- _What you should do_
Among the records below, find the line with "You are a GUI" and the line with "Click the 活动集 button". Set down both and every line between, exactly and with no pictures, but nothing else.
——————
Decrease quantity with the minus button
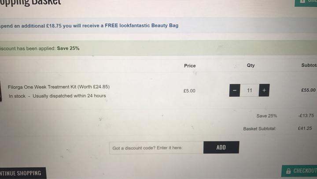[x=235, y=90]
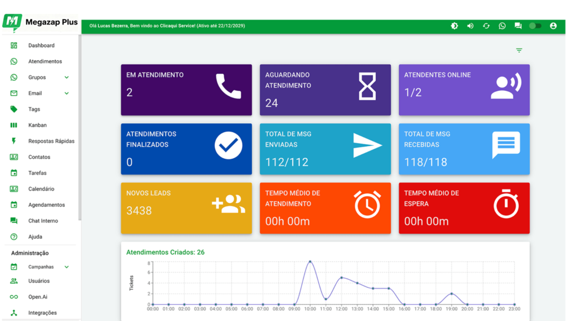The image size is (570, 321).
Task: Open WhatsApp icon in top bar
Action: (x=502, y=26)
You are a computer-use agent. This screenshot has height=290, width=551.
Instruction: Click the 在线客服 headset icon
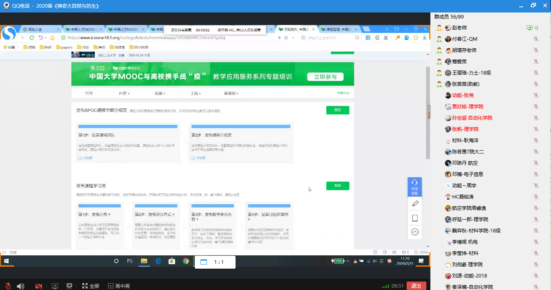415,187
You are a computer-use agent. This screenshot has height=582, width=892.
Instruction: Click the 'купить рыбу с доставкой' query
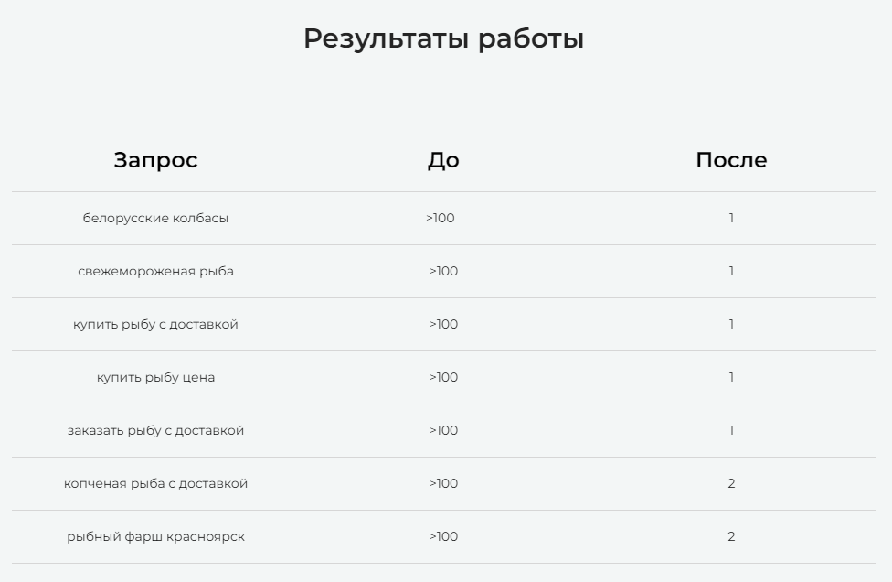[155, 324]
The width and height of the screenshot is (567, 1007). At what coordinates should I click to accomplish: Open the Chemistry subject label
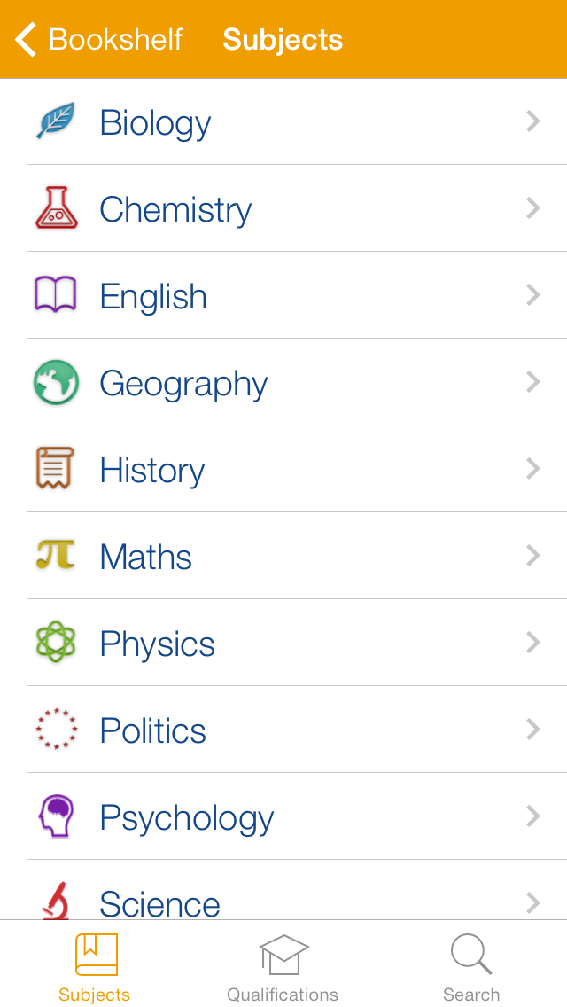(175, 209)
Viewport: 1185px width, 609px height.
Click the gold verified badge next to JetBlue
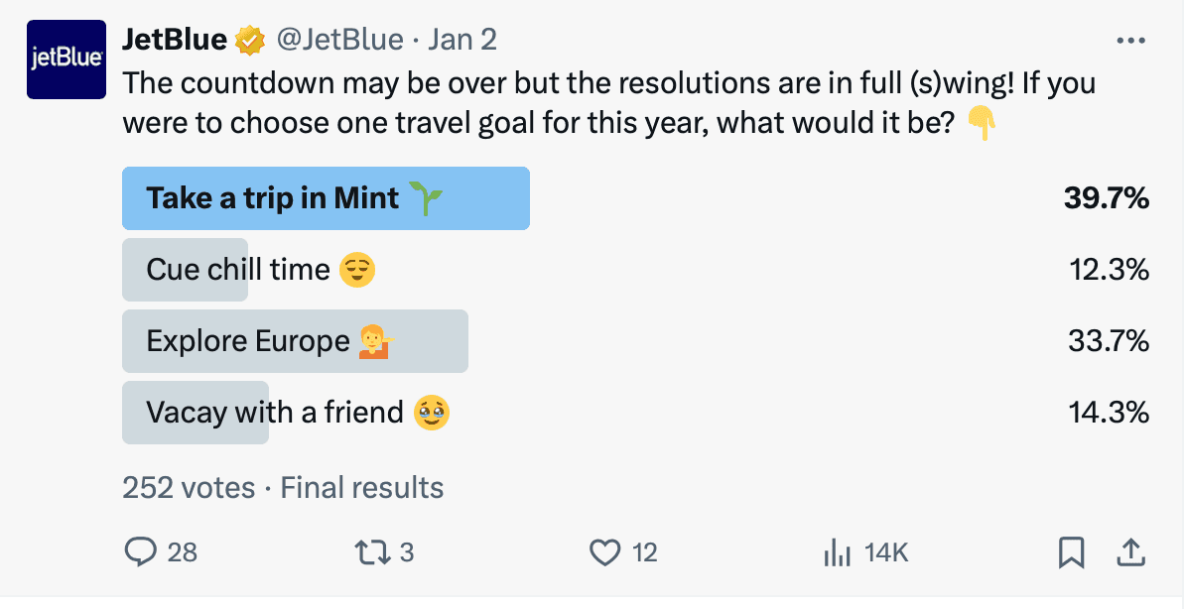pos(251,39)
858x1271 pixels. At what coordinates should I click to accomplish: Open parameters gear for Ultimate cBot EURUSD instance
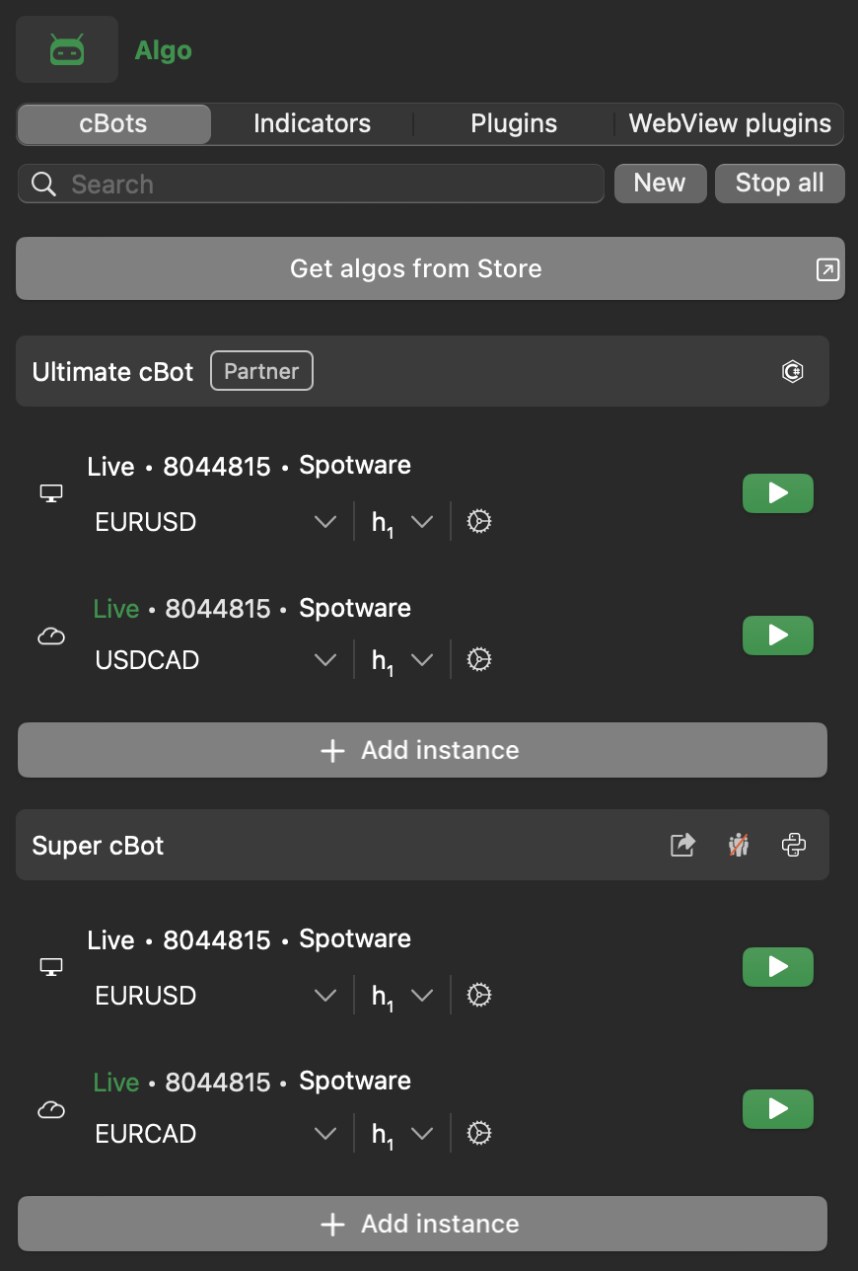478,522
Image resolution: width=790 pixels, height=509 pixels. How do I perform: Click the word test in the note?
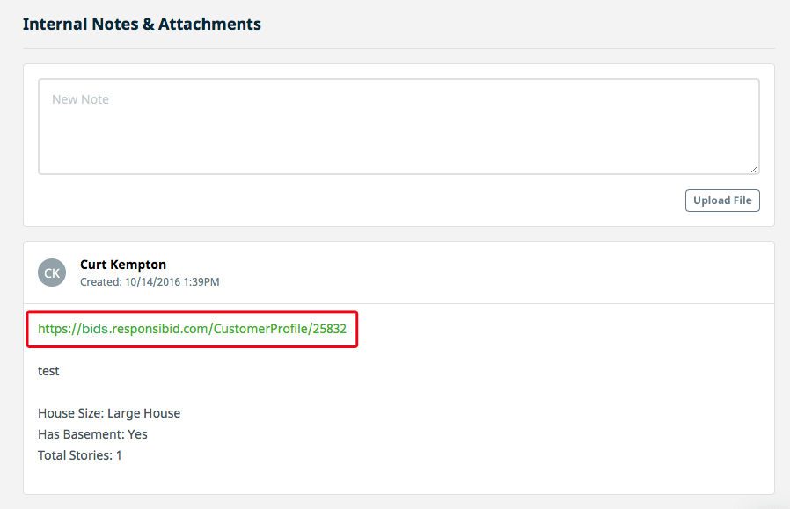[x=48, y=371]
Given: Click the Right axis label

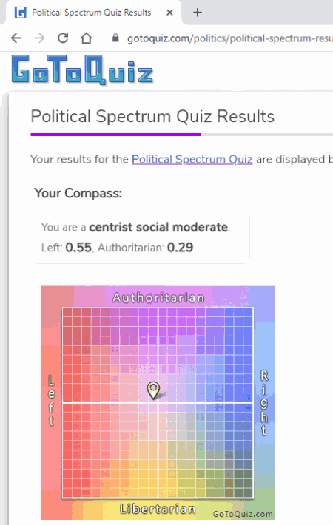Looking at the screenshot, I should pyautogui.click(x=264, y=403).
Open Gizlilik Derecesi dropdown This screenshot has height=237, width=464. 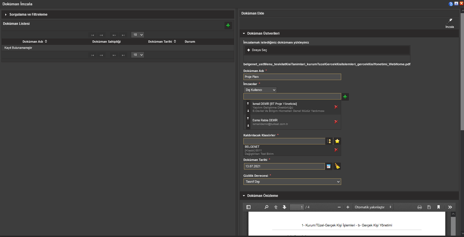(292, 182)
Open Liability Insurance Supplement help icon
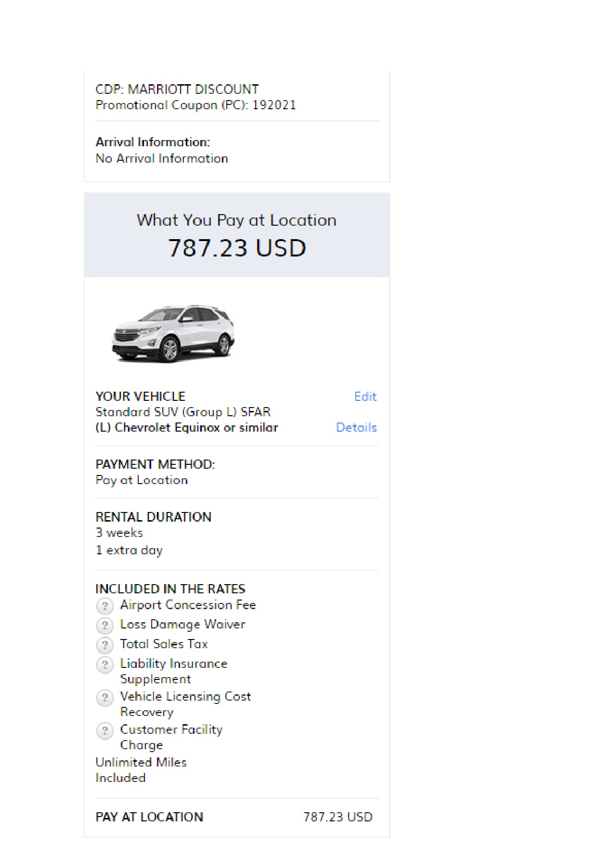Screen dimensions: 597x844 point(104,665)
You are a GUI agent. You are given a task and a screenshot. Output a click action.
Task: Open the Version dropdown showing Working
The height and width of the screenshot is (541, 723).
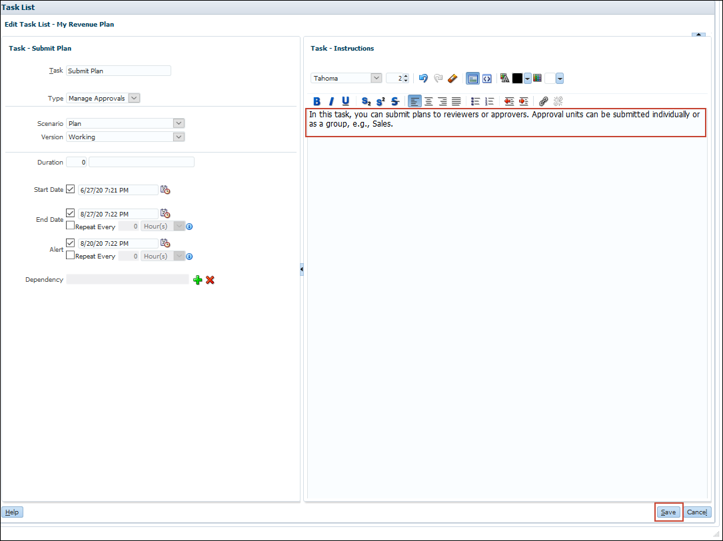(178, 137)
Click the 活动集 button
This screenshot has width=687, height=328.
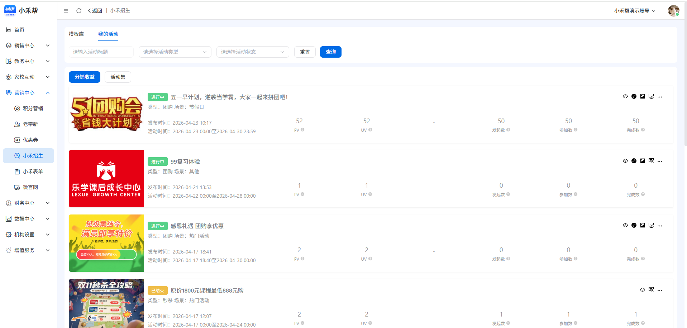[x=118, y=77]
——————
- _Solution_
You are a GUI agent. You are given a task and a screenshot. Output a click action.
Task: Open the Version dropdown showing Working
The height and width of the screenshot is (541, 723).
(178, 137)
Click the 活动集 button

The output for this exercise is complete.